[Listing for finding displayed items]
*-*-*

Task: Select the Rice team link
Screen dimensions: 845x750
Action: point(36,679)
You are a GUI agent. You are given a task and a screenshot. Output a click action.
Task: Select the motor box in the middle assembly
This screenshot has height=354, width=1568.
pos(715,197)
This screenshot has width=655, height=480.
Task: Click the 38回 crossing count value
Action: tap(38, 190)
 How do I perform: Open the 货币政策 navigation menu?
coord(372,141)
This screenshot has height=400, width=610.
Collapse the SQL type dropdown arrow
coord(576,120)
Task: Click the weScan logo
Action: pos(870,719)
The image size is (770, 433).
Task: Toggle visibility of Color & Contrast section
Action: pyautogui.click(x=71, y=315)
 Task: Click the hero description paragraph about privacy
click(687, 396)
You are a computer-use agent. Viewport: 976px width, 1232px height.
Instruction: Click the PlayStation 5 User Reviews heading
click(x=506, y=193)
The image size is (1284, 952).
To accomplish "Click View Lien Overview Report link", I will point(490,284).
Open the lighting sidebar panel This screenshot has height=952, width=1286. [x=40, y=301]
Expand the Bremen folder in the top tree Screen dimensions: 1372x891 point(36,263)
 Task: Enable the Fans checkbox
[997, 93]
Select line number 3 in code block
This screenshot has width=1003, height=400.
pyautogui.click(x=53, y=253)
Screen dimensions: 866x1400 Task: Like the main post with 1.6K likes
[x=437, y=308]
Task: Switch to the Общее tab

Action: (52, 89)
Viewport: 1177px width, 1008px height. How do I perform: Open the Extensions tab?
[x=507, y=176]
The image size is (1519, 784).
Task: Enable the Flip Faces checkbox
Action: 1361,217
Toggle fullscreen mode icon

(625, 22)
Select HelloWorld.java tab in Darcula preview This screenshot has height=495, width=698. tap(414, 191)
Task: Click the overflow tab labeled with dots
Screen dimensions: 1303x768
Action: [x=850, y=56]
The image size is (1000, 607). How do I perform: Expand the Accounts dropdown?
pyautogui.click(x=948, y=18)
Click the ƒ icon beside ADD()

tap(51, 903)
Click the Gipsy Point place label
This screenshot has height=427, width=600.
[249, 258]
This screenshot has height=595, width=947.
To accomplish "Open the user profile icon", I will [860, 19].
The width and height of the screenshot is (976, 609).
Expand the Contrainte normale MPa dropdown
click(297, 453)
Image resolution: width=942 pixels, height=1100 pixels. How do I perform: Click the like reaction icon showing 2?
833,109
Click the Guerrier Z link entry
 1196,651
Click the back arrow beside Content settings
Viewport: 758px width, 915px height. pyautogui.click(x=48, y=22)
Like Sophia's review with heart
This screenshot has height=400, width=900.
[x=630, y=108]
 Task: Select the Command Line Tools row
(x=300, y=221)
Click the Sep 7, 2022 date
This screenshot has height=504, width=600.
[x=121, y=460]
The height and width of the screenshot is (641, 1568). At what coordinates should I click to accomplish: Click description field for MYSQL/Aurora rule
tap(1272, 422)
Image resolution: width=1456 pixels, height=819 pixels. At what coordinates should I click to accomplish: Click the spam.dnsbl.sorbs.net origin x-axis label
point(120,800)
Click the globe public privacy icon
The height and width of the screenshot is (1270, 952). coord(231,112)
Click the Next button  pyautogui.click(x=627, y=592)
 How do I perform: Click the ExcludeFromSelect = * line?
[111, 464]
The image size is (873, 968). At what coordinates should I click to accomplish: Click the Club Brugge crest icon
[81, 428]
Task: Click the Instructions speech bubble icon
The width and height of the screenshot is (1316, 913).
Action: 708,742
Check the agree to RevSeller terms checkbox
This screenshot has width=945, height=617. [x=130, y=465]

*-*-*

What is expected: Rewrite the listing from its beginning through the line containing "Action: point(36,679)", both ends included, and add 52 to every coordinate in the answers.

Result of this task:
Task: Select the Rice team link
Screen dimensions: 845x750
Action: point(88,731)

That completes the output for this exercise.